Pixel coordinate grounding data:
>>
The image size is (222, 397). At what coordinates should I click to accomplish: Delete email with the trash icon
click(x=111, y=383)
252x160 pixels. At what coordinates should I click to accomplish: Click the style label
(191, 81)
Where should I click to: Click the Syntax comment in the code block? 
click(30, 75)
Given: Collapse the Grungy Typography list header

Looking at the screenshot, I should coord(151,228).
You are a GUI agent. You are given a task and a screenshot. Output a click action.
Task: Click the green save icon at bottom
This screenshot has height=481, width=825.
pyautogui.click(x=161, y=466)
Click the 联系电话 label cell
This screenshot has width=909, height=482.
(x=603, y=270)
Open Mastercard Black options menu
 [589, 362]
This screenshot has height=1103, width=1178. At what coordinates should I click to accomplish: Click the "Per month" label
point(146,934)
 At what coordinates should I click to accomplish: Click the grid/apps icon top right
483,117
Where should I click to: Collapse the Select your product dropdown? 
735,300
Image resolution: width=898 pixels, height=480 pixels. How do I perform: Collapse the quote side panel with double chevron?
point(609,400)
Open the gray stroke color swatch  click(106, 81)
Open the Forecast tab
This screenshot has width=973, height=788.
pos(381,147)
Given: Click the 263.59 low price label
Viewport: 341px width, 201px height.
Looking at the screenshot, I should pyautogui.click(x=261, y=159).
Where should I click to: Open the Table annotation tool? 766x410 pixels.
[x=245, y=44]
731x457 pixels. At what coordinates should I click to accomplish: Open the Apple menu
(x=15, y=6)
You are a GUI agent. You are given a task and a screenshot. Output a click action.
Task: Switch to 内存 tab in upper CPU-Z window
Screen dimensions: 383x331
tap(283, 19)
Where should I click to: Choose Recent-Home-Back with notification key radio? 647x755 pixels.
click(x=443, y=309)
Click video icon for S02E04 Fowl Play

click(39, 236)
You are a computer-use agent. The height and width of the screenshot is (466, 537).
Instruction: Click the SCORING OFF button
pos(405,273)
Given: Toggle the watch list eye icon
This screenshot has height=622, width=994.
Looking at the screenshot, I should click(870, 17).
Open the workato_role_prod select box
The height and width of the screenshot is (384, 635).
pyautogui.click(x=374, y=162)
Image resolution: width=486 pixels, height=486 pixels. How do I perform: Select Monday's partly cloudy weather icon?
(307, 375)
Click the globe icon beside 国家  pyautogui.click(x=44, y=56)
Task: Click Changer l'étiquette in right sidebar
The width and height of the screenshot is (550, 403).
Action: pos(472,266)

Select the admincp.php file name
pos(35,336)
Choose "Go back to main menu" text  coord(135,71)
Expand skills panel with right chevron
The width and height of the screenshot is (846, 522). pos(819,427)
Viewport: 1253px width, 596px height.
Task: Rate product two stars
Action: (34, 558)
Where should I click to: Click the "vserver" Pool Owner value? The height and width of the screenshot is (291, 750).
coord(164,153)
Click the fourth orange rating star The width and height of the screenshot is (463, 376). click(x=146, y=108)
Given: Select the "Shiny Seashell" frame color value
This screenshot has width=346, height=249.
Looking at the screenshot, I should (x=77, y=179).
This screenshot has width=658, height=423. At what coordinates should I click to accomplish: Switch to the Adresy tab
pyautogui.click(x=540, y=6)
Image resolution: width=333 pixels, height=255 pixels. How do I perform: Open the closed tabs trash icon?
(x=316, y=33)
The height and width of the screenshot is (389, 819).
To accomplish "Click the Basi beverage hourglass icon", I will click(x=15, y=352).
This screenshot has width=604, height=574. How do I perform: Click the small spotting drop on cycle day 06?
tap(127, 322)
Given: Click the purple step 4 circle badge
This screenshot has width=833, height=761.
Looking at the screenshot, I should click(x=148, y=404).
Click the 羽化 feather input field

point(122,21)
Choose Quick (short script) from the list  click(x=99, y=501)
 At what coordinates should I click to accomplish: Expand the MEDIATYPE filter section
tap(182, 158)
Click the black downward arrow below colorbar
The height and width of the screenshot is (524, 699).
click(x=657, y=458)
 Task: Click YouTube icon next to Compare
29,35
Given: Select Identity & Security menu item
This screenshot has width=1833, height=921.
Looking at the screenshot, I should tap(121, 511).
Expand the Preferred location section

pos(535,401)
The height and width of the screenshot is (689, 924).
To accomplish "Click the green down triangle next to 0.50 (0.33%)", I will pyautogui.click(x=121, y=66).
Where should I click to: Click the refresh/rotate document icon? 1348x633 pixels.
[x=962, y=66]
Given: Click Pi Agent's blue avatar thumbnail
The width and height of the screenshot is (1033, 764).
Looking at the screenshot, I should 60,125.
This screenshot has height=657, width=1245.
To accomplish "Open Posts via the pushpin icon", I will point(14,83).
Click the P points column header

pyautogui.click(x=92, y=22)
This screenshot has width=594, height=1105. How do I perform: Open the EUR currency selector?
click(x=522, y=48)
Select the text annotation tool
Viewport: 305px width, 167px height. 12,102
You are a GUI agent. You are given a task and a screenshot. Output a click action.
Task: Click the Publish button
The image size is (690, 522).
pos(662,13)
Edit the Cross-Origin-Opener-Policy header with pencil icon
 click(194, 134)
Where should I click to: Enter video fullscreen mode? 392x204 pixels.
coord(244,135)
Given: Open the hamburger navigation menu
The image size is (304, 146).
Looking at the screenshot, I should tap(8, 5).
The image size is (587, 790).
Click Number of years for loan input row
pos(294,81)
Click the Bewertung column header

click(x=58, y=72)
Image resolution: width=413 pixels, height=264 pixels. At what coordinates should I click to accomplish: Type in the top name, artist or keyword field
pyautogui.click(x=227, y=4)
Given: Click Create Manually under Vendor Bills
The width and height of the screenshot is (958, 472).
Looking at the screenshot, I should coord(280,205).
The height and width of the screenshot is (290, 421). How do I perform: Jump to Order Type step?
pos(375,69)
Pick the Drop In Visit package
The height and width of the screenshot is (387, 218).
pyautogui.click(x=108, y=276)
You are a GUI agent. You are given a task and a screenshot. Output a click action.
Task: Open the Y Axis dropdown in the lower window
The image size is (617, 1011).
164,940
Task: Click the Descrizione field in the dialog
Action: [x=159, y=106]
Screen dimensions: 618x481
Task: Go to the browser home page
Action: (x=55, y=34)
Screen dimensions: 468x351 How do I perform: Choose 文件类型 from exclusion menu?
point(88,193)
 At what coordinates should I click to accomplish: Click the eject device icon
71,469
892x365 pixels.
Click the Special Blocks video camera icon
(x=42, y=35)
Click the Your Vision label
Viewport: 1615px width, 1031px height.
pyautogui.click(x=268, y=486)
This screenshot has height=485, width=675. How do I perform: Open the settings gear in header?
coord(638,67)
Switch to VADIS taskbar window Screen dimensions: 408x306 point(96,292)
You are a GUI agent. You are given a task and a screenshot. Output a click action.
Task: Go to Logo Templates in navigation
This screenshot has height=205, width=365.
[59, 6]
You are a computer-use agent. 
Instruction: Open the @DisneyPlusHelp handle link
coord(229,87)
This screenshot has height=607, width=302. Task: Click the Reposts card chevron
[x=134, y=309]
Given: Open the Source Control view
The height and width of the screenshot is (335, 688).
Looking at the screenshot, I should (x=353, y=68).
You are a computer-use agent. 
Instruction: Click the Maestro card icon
<<
● **What needs to be done**
Type the records again in full, matching them exactly.

● **Answer area**
The image size is (222, 397). At what coordinates should I click to accomplish: Delete email with the trash icon
click(x=111, y=383)
252x160 pixels. At what coordinates should I click to accomplish: Click the style label
(191, 81)
Where should I click to: Click the Syntax comment in the code block? 
click(30, 75)
Given: Collapse the Grungy Typography list header

Looking at the screenshot, I should coord(151,228).
You are a GUI agent. You are given a task and a screenshot. Output a click action.
Task: Click the green save icon at bottom
This screenshot has height=481, width=825.
pyautogui.click(x=161, y=466)
Click the 联系电话 label cell
This screenshot has width=909, height=482.
(x=603, y=270)
Open Mastercard Black options menu
 [589, 362]
This screenshot has height=1103, width=1178. At what coordinates should I click to accomplish: Click the "Per month" label
point(146,934)
 At what coordinates should I click to accomplish: Click the grid/apps icon top right
483,117
Where should I click to: Collapse the Select your product dropdown? 
735,300
Image resolution: width=898 pixels, height=480 pixels. How do I perform: Collapse the quote side panel with double chevron?
point(609,400)
Open the gray stroke color swatch  click(106, 81)
Open the Forecast tab
This screenshot has width=973, height=788.
pos(381,147)
Given: Click the 263.59 low price label
Viewport: 341px width, 201px height.
Looking at the screenshot, I should pyautogui.click(x=261, y=159).
Where should I click to: Open the Table annotation tool? 766x410 pixels.
[x=245, y=44]
731x457 pixels. At what coordinates should I click to accomplish: Open the Apple menu
(x=15, y=6)
You are a GUI agent. You are given a task and a screenshot. Output a click action.
Task: Switch to 内存 tab in upper CPU-Z window
Screen dimensions: 383x331
tap(283, 19)
Where should I click to: Choose Recent-Home-Back with notification key radio? 647x755 pixels.
click(x=443, y=309)
Click video icon for S02E04 Fowl Play

click(39, 236)
You are a computer-use agent. The height and width of the screenshot is (466, 537).
Instruction: Click the SCORING OFF button
pos(405,273)
Given: Toggle the watch list eye icon
This screenshot has height=622, width=994.
Looking at the screenshot, I should click(870, 17).
Open the workato_role_prod select box
The height and width of the screenshot is (384, 635).
pyautogui.click(x=374, y=162)
Image resolution: width=486 pixels, height=486 pixels. How do I perform: Select Monday's partly cloudy weather icon?
(307, 375)
Click the globe icon beside 国家  pyautogui.click(x=44, y=56)
Task: Click Changer l'étiquette in right sidebar
The width and height of the screenshot is (550, 403).
Action: pos(472,266)

Select the admincp.php file name
pos(35,336)
Choose "Go back to main menu" text  coord(135,71)
Expand skills panel with right chevron
The width and height of the screenshot is (846, 522). pos(819,427)
Viewport: 1253px width, 596px height.
Task: Rate product two stars
Action: (34, 558)
Where should I click to: Click the "vserver" Pool Owner value? The height and width of the screenshot is (291, 750).
coord(164,153)
Click the fourth orange rating star The width and height of the screenshot is (463, 376). click(x=146, y=108)
Given: Select the "Shiny Seashell" frame color value
This screenshot has width=346, height=249.
Looking at the screenshot, I should (x=77, y=179).
This screenshot has width=658, height=423. At what coordinates should I click to accomplish: Switch to the Adresy tab
pyautogui.click(x=540, y=6)
Image resolution: width=333 pixels, height=255 pixels. How do I perform: Open the closed tabs trash icon?
(x=316, y=33)
The height and width of the screenshot is (389, 819).
To accomplish "Click the Basi beverage hourglass icon", I will click(x=15, y=352).
This screenshot has width=604, height=574. How do I perform: Click the small spotting drop on cycle day 06?
tap(127, 322)
Given: Click the purple step 4 circle badge
This screenshot has width=833, height=761.
Looking at the screenshot, I should click(x=148, y=404).
Click the 羽化 feather input field

point(122,21)
Choose Quick (short script) from the list  click(x=99, y=501)
 At what coordinates should I click to accomplish: Expand the MEDIATYPE filter section
tap(182, 158)
Click the black downward arrow below colorbar
The height and width of the screenshot is (524, 699).
click(x=657, y=458)
 Task: Click YouTube icon next to Compare
29,35
Given: Select Identity & Security menu item
This screenshot has width=1833, height=921.
Looking at the screenshot, I should tap(121, 511).
Expand the Preferred location section

pos(535,401)
The height and width of the screenshot is (689, 924).
To accomplish "Click the green down triangle next to 0.50 (0.33%)", I will pyautogui.click(x=121, y=66).
Where should I click to: Click the refresh/rotate document icon? 1348x633 pixels.
[x=962, y=66]
Given: Click Pi Agent's blue avatar thumbnail
The width and height of the screenshot is (1033, 764).
Looking at the screenshot, I should 60,125.
This screenshot has height=657, width=1245.
To accomplish "Open Posts via the pushpin icon", I will point(14,83).
Click the P points column header

pyautogui.click(x=92, y=22)
This screenshot has width=594, height=1105. How do I perform: Open the EUR currency selector?
click(x=522, y=48)
Select the text annotation tool
Viewport: 305px width, 167px height. 12,102
You are a GUI agent. You are given a task and a screenshot. Output a click action.
Task: Click the Publish button
The image size is (690, 522).
pos(662,13)
Edit the Cross-Origin-Opener-Policy header with pencil icon
 click(194, 134)
Where should I click to: Enter video fullscreen mode? 392x204 pixels.
coord(244,135)
Given: Open the hamburger navigation menu
The image size is (304, 146).
Looking at the screenshot, I should tap(8, 5).
The image size is (587, 790).
Click Number of years for loan input row
pos(294,81)
Click the Bewertung column header

click(x=58, y=72)
Image resolution: width=413 pixels, height=264 pixels. At what coordinates should I click to accomplish: Type in the top name, artist or keyword field
pyautogui.click(x=227, y=4)
Given: Click Create Manually under Vendor Bills
The width and height of the screenshot is (958, 472).
Looking at the screenshot, I should coord(280,205).
The height and width of the screenshot is (290, 421). How do I perform: Jump to Order Type step?
pos(375,69)
Pick the Drop In Visit package
The height and width of the screenshot is (387, 218).
pyautogui.click(x=108, y=276)
You are a GUI agent. You are given a task and a screenshot. Output a click action.
Task: Open the Y Axis dropdown in the lower window
The image size is (617, 1011).
164,940
Task: Click the Descrizione field in the dialog
Action: [x=159, y=106]
Screen dimensions: 618x481
Task: Go to the browser home page
Action: (x=55, y=34)
Screen dimensions: 468x351 How do I perform: Choose 文件类型 from exclusion menu?
point(88,193)
 At what coordinates should I click to accomplish: Click the eject device icon
71,469
892x365 pixels.
Click the Special Blocks video camera icon
(x=42, y=35)
Click the Your Vision label
Viewport: 1615px width, 1031px height.
pyautogui.click(x=268, y=486)
This screenshot has height=485, width=675. How do I perform: Open the settings gear in header?
coord(638,67)
Switch to VADIS taskbar window Screen dimensions: 408x306 point(96,292)
You are a GUI agent. You are given a task and a screenshot. Output a click action.
Task: Go to Logo Templates in navigation
This screenshot has height=205, width=365.
[59, 6]
You are a computer-use agent. 
Instruction: Open the @DisneyPlusHelp handle link
coord(229,87)
This screenshot has height=607, width=302. Task: Click the Reposts card chevron
[x=134, y=309]
Given: Open the Source Control view
The height and width of the screenshot is (335, 688).
Looking at the screenshot, I should (x=353, y=68).
You are a computer-use agent. 
Instruction: Click the Maestro card icon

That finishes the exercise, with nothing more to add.